# Punished



## Zoton (Feb 4, 2014)

I've been punished-Called in the local Texaco station on the way to our walk today,less than 3 mins ,car was in full view so no issue about leaving them in the boot and this is what i opened it up to.
Next time call in on the way home-never delay a Viz walk..........

DSC_0005 by Robert James, on Flickr

Now which one would it have been .......


DSC_0006 by Robert James, on Flickr


And yes,I just laughed............


----------



## nushearman (Dec 28, 2015)

We had our first casualty today... our little vizsla pup has been so so good and my husband left him unattended for 2 mins to go for a wee and well the pup was found playing a great new game on his return... shredding the cheese plant!


----------



## Bob Engelhardt (Feb 14, 2012)

nushearman said:


> We had our first casualty today... ... shredding the cheese plant!

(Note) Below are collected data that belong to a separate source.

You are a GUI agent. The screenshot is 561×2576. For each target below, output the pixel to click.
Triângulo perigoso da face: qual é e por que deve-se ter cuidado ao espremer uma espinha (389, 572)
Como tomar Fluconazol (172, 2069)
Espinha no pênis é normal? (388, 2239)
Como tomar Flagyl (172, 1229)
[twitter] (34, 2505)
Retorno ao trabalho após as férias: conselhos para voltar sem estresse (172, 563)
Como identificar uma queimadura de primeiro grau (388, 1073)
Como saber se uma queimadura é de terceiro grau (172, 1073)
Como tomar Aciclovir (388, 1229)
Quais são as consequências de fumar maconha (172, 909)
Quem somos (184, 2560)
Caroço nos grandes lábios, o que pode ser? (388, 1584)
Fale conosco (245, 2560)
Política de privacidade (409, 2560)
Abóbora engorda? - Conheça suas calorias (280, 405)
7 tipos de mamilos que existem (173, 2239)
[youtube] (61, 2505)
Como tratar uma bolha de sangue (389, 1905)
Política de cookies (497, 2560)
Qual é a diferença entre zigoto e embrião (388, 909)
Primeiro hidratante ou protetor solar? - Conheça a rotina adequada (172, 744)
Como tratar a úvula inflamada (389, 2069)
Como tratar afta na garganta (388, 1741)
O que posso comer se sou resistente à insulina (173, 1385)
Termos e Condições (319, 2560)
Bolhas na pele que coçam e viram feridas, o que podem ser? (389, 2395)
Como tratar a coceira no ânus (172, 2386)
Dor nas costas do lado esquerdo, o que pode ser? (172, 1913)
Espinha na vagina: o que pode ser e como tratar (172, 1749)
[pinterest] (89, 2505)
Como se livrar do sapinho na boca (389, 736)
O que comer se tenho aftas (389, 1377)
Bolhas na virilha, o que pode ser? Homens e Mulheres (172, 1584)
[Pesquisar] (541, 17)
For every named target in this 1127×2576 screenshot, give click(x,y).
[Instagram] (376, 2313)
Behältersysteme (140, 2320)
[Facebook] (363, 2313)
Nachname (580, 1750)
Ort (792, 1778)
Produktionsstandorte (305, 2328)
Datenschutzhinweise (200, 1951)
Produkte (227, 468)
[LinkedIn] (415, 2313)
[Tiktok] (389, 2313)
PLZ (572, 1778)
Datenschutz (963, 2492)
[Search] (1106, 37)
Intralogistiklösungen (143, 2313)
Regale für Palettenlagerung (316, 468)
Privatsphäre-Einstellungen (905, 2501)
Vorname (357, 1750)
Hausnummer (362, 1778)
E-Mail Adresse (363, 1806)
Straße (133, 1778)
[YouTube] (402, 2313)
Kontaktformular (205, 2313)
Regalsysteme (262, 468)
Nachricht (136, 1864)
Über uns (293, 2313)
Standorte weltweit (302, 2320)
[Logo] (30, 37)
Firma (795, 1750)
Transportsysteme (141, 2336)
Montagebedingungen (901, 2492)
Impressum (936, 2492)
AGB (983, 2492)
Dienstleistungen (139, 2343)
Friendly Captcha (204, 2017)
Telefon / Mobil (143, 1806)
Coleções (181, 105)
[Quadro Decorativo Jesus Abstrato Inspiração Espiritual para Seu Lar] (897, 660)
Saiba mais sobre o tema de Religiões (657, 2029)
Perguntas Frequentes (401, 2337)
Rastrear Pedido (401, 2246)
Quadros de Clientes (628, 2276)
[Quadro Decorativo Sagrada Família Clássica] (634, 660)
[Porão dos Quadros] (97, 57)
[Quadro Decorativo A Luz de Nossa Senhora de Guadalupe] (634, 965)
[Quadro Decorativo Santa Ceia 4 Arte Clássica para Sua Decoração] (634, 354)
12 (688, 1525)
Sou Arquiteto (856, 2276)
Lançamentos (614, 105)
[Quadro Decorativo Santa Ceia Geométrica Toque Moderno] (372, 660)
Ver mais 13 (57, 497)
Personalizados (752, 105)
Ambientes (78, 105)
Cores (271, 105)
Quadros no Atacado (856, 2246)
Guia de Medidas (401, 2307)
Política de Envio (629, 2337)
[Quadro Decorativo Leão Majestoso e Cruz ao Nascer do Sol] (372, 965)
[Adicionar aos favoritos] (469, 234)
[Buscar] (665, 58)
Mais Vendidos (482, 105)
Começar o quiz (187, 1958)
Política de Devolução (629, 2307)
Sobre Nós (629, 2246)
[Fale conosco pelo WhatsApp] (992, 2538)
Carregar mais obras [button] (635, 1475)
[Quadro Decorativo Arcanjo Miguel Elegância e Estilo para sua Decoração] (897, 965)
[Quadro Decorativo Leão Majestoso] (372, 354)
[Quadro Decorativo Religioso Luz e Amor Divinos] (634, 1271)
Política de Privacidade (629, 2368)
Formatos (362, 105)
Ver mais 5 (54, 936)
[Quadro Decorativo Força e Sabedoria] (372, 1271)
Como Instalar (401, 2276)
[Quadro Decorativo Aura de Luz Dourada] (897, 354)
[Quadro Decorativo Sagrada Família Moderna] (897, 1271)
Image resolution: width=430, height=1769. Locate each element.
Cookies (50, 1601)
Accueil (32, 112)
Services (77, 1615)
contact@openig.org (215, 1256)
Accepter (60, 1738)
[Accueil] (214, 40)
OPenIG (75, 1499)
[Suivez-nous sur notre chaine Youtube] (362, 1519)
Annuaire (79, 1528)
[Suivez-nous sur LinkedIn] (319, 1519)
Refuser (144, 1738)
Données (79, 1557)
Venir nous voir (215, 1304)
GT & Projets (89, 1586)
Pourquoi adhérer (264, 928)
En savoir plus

He was very thorough! It look like he had a lot of fun doing it.


----------



## nushearman (Dec 28, 2015)

Bob said:


> nushearman said:
> 
> 
> > We had our first casualty today... ... shredding the cheese plant!
> ...


I'm pretty sure he had a fantastic time  cheeky monkey.


----------



## texasred (Jan 29, 2012)

Never a dull moment with these dogs.


----------